(What the task requires)
Set down, please, exactly the lines below that run from the line with "This screenshot has width=690, height=470." to the line with "Given: Open the Photos app icon", both lines included.

(Provided records)
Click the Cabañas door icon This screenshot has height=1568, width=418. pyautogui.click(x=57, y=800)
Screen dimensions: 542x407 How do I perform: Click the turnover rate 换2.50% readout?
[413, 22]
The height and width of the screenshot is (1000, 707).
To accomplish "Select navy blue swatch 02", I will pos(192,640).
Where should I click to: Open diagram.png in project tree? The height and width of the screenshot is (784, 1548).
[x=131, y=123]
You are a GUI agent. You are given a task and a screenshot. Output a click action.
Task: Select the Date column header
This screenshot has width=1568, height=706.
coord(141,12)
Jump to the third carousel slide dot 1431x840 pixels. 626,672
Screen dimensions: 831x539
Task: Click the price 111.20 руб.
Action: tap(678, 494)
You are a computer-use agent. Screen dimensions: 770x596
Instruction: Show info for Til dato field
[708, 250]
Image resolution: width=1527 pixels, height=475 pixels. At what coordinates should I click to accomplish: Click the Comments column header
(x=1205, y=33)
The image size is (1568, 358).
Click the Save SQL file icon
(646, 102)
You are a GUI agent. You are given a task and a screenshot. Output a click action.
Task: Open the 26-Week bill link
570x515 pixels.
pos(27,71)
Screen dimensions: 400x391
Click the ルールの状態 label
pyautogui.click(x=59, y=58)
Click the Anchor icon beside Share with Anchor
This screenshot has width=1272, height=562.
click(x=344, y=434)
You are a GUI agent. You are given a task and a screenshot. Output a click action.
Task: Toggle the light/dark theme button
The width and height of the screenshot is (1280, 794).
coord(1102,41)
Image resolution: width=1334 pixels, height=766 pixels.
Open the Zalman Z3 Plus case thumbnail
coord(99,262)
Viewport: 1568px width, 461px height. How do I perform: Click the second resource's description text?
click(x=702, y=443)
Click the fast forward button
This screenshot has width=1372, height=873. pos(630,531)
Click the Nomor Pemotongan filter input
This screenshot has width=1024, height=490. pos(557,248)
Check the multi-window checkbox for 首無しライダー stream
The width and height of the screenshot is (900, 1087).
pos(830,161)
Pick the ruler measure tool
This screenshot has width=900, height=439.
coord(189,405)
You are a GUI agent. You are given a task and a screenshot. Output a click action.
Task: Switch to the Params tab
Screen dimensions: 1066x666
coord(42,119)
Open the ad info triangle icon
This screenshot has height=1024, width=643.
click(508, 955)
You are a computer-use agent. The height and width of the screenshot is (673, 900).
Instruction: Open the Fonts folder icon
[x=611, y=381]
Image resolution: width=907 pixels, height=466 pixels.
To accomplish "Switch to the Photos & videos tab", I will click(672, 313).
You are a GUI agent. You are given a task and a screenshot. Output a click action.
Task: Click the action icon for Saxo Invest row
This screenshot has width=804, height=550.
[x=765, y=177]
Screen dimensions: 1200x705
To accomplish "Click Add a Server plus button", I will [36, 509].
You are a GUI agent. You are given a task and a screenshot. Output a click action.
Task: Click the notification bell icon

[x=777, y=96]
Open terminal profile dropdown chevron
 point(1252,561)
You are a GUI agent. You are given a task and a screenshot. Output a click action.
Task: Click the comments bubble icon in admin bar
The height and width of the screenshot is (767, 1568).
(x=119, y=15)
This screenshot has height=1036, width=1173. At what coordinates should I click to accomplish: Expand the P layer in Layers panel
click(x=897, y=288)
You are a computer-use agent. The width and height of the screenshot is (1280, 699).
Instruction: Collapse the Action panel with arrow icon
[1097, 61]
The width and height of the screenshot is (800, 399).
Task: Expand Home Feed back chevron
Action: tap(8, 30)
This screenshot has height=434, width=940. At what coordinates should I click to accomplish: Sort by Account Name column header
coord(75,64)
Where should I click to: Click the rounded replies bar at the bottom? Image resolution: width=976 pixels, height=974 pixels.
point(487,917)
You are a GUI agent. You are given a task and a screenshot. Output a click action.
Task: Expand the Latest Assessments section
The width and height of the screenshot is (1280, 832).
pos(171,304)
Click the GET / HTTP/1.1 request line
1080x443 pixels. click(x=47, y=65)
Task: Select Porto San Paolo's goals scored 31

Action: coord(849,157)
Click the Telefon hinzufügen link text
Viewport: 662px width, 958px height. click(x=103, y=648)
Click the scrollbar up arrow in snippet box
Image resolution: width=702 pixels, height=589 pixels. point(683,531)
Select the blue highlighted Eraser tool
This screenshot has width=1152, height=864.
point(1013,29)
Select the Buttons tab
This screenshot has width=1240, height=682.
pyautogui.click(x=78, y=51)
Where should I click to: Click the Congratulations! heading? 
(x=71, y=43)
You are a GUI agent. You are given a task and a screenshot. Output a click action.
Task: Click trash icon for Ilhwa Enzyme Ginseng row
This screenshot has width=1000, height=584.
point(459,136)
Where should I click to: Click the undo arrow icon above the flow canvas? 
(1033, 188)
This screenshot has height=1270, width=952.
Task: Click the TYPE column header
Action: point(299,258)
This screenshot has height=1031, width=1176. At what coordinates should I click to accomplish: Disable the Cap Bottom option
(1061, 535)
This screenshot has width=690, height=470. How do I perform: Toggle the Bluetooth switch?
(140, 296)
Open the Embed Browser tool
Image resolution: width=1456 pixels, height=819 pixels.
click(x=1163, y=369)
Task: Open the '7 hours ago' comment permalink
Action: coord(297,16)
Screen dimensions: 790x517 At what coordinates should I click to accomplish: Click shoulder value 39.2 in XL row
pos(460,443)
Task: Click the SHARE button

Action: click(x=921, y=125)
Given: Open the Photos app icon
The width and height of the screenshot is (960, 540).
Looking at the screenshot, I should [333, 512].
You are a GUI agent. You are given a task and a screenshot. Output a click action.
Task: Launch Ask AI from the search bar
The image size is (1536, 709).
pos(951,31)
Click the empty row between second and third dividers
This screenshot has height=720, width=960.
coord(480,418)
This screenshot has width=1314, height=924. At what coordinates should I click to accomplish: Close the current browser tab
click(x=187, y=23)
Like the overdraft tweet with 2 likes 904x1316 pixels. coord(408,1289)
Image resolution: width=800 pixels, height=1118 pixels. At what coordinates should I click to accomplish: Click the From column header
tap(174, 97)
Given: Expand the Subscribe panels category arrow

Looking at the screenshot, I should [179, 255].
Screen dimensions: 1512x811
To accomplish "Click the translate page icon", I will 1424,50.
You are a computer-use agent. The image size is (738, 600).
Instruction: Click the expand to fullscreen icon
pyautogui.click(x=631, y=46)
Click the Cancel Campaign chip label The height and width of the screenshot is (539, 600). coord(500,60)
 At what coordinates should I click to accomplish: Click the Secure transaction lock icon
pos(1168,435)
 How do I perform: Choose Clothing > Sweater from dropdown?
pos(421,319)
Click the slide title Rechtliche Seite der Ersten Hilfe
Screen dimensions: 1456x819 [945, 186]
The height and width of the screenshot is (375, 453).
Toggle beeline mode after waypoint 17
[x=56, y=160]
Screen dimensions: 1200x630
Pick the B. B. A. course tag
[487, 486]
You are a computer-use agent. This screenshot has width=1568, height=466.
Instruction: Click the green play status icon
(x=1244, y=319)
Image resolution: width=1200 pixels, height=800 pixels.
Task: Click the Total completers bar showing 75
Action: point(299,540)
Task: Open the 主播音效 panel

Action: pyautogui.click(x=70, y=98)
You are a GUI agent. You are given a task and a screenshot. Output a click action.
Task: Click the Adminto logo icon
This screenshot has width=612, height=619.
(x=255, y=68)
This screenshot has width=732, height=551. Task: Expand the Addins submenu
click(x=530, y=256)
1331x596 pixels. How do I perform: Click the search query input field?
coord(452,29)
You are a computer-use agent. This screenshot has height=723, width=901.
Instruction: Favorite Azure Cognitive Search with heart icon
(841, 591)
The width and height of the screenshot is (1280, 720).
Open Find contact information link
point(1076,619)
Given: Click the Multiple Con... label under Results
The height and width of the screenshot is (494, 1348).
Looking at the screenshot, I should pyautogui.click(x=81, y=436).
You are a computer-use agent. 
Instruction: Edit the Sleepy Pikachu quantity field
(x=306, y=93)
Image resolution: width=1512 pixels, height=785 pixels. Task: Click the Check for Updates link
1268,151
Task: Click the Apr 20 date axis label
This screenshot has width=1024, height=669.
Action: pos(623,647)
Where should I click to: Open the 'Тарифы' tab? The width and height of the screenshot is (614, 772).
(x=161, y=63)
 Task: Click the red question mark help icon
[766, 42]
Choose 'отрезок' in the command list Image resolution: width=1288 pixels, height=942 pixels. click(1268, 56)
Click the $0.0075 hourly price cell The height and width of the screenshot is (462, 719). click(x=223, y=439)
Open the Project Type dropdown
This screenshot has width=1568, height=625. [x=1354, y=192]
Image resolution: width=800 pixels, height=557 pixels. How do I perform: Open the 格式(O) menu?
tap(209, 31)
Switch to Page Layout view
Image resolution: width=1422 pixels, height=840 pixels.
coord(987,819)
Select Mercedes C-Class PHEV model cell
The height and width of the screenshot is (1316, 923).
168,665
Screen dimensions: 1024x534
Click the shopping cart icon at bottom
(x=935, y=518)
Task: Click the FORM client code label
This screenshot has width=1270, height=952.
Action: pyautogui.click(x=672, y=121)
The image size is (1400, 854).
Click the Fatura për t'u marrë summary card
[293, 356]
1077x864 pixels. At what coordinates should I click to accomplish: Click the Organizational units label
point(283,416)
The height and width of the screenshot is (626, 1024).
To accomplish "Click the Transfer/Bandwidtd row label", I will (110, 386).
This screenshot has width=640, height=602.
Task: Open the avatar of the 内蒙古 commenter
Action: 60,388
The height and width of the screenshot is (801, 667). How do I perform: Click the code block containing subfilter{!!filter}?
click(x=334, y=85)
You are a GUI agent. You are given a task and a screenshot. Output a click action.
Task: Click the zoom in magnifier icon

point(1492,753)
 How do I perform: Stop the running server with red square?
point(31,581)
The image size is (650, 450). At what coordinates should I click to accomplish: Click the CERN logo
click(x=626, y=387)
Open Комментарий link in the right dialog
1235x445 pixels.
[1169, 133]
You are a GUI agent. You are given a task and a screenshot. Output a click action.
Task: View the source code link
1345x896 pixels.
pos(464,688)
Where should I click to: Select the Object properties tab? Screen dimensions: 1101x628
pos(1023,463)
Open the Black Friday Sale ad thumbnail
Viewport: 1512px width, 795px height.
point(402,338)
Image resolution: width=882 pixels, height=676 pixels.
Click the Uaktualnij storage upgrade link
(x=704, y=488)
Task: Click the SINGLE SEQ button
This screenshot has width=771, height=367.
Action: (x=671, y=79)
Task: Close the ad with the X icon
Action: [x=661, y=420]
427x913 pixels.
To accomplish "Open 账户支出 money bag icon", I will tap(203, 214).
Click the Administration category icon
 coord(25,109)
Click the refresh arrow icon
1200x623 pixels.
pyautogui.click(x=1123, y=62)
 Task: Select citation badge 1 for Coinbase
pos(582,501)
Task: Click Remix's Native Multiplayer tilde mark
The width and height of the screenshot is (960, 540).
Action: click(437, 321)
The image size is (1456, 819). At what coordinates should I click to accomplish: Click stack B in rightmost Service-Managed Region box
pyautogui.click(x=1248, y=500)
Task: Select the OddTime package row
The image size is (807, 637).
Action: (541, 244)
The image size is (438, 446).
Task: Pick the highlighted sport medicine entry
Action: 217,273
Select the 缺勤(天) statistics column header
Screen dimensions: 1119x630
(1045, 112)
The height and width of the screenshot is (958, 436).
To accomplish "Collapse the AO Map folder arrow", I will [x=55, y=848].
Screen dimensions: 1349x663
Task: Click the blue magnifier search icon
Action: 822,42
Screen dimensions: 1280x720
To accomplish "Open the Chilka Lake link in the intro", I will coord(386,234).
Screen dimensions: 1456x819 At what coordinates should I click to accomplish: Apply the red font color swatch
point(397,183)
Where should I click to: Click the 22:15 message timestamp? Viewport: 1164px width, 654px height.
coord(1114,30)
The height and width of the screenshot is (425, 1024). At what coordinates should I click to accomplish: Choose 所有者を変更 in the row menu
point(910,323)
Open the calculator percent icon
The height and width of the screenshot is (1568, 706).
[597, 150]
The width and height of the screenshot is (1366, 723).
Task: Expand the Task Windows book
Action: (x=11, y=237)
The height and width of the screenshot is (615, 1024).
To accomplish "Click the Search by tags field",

(Response area)
This screenshot has width=690, height=470. How do I perform: Toggle the Bluetooth switch?
(140, 296)
Open the Embed Browser tool
Image resolution: width=1456 pixels, height=819 pixels.
click(x=1163, y=369)
Task: Open the '7 hours ago' comment permalink
Action: coord(297,16)
Screen dimensions: 790x517 At what coordinates should I click to accomplish: Click shoulder value 39.2 in XL row
pos(460,443)
Task: Click the SHARE button

Action: click(x=921, y=125)
Given: Open the Photos app icon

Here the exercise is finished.